Chroniques

par laurent bergnach

HoMo XeRoX
théâtre musical de Claude Lenners

Opéra de Tours
- 26 mars 2006
HoMo XeRoX, théâtre musical de Claude Lenners
© françois berthon

Ce sont la force et l'actualité des textes du Gai Savoir qui ont conduit le Luxembourgeois Claude Lenners (né en 1956) à la confection d'un « libretto fragmentaire pouvant servir de base pour un projet de théâtre musical dramatique ». Du livre de Nietzsche (paru en 1882), il tire considérations et réflexions sur les rapports des hommes entre eux – l'amitié, la morale, la domination des masses, le châtiment, le rire –, avec la science – la conservation de l'espèce, les narcotiques – ou avec l'art – la passion des Antiques pour le beau discours, l'importance du rythme, de la musique. « Concevoir le projet HoMo XeRoX, explique le compositeur,ce serait la tentative d'un regard dans le miroir, afin de percevoir – à travers les reflets de nos racines culturelles gréco-romaines – qu'il nous incombe à prendre en main le destin de notre civilisation, dans un monde dominé par la technologie moderne ».

Des bruits d'eau et des phrases accompagnent la préparation des musiciens, avant l'entrée du Maître et de son disciple – Philippe Fauconnier, Karim Hammiche. Autour des comédiens, sur des podiums longilignes, sont disposés des aquariums de hauteurs différentes. Nous sommes dans un laboratoire, qui n'attend plus que l'arrivée des cobayes-musiciens – membres du Chœur de l'Opéra de Tours – pour commencer des expériences. Échangeant leurs propos le plus souvent dans le silence, ces deux-là cherchent à créer le musicien supérieur. Dans ses notes d'intention, le metteur en scène José Manuel Cano Lopez évoque les univers de Frankenstein, Philip K. Dick ou de Matrix. Hélas, il a beau emprunter son grand manteau à Keanu Reeves, son gant magique à Tom Cruise, sa science-fiction a un côté désuet. À l'heure où la technologie nous propose des capteurs pour saisir à l'identique les sensations d'un autre être vivant, les gesticulations névrotiques des choristes, les figures un peu molles d'un danseur androïde – Julien Barot – nous ramènent au temps de Mabuse au lieu d'annoncer celui de Nikopol.

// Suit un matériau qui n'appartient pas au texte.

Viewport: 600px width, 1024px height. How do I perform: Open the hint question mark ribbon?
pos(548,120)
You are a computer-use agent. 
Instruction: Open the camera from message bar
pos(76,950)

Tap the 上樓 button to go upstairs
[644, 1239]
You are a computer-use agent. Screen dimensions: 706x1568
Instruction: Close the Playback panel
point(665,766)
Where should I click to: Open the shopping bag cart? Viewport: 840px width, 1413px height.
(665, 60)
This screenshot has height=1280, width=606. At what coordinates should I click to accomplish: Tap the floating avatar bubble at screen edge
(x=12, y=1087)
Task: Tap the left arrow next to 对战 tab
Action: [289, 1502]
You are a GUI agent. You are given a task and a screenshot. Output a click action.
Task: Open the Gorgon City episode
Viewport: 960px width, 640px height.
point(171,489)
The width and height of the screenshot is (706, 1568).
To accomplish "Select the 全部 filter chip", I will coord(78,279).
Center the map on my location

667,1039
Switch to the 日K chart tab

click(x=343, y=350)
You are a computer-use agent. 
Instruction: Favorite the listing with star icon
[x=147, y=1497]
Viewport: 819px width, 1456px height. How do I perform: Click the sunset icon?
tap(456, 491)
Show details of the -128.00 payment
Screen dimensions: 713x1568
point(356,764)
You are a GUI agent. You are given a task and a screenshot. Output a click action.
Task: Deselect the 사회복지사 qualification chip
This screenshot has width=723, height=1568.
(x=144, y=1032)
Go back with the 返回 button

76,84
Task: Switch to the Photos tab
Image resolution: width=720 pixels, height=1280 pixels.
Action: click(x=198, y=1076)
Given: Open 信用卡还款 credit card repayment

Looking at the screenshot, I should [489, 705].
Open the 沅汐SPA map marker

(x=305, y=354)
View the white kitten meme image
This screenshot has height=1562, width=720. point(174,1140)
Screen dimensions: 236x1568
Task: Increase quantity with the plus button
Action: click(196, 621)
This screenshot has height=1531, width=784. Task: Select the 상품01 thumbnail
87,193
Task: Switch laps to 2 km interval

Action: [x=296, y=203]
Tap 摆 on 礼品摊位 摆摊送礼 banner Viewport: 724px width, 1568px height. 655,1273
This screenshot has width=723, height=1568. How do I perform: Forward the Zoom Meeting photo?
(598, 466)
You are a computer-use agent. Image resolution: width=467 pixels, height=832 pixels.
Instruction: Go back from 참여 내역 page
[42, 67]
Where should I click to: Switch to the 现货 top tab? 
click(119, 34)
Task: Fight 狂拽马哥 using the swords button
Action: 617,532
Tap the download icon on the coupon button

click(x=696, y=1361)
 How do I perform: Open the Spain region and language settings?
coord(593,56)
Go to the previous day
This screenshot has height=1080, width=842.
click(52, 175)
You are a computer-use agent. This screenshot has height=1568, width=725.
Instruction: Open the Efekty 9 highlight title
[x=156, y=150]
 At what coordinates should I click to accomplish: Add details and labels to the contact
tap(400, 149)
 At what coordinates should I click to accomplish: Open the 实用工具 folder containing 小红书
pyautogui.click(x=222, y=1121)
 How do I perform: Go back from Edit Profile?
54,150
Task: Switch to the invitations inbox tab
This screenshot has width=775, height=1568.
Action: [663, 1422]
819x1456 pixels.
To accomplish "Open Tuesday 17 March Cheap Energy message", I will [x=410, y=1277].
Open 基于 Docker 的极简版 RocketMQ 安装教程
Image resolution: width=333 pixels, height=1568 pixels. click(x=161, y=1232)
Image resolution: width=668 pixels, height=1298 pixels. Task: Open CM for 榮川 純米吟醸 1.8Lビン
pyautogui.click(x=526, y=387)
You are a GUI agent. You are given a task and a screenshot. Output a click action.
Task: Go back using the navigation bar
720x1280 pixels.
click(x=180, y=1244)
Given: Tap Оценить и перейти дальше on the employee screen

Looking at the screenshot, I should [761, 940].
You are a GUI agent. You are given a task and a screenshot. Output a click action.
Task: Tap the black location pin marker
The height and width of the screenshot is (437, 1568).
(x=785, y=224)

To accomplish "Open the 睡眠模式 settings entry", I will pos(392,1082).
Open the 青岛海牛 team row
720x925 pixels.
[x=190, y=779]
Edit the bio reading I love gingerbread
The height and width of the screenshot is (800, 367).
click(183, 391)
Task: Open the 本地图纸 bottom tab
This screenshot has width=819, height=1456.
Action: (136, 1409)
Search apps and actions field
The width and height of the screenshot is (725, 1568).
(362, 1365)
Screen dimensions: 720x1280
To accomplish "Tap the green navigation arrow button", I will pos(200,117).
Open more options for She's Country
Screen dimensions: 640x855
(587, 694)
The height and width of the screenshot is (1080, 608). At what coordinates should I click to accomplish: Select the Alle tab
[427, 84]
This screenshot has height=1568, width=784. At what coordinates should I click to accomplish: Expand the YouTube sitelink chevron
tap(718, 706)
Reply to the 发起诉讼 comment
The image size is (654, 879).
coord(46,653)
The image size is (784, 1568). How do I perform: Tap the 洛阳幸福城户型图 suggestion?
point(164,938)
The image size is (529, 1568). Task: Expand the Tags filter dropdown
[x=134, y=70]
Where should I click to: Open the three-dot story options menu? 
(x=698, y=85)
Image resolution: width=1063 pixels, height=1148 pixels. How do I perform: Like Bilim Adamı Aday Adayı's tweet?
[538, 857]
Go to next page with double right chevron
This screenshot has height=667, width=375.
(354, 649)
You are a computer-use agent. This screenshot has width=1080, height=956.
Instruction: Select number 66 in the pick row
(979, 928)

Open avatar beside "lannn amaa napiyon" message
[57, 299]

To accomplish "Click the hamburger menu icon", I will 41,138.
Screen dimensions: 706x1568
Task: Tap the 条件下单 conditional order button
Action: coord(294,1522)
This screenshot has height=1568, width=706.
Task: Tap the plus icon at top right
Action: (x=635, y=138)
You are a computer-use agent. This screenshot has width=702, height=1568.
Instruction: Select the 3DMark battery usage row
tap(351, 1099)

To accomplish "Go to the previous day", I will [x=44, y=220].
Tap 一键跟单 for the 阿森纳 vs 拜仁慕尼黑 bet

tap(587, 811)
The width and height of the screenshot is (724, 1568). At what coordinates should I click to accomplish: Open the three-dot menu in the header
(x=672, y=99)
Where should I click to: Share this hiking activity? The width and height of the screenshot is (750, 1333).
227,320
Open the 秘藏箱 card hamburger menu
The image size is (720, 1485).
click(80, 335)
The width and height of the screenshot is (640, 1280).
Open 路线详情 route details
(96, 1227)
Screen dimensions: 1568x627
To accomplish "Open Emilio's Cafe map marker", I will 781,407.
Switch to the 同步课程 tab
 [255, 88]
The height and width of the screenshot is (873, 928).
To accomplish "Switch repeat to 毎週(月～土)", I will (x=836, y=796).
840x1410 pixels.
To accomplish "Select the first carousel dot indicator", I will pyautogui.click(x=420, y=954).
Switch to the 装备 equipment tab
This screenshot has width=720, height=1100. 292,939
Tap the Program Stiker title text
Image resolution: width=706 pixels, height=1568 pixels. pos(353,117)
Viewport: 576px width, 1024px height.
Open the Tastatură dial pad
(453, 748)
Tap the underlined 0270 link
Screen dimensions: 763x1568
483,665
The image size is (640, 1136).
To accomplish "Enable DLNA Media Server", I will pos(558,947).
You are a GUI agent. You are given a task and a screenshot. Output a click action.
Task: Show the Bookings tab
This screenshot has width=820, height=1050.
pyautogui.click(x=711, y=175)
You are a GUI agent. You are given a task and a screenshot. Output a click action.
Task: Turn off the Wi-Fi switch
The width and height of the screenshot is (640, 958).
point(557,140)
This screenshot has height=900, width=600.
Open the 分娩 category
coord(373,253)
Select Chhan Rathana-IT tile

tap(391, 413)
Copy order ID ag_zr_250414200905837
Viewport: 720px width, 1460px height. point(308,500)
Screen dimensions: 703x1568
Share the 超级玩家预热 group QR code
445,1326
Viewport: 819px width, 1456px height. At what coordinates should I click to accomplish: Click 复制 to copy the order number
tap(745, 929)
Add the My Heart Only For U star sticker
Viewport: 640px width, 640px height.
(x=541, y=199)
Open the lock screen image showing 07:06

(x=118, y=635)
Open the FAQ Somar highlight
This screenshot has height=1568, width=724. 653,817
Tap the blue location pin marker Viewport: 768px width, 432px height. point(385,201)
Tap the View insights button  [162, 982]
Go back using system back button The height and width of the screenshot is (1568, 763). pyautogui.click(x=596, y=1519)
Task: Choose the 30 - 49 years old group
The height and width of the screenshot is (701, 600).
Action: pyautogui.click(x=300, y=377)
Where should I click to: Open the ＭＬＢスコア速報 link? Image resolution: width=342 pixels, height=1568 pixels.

De même, l'humiliation par la mise à nu appartient à une autre époque. Enfin, les images projetées sur trois écrans (souris blanche, shoot, abattoir, rivage), même quand elles jouent sur la métaphore, sont d'une pauvreté sans mesure, et seul ce corps qui court vers l'horizon, dans un couloir étrange, apporte un peu de mystère au propos.

En fosse, Jacques Pési conduit l'Orchestre Symphonique Région Centre Tours dans une partition qui laisse d'abord place aux cuivres (présence des cors en baignoire) et aux percussions (marimba, timbales), avant de libérer les cordes jusqu'à l'impressionnant solo final du violoniste Lyonel Schmit. Les interventions scéniques de Pierre Chatenay (piano) et Patrick Desreumaux (flûte) sont agréables, à l'inverse des inserts d'électroacoustique bien décevants, comme souvent, et des emprunts à Bizet ou Rossini (scène 4) assez ridicules. Côté voix, outre le chœur – qui s'exprime par onomatopées, à travers un Zaoum ou les leçons du Maître –, signalons l'intervention en allemand du mezzo Nicole Boucher (scène 6) ; son chant rond et légèrement corsé paraît tout d'abord fragile puis éclate en force. On sourit évidemment quand son « dégage, voleur, tortionnaire ! » accompagne le départ d'un des nombreux spectateurs qui n'ont pu attendre la fin de ces deux heures de spectacle pour en fuir l'ennui.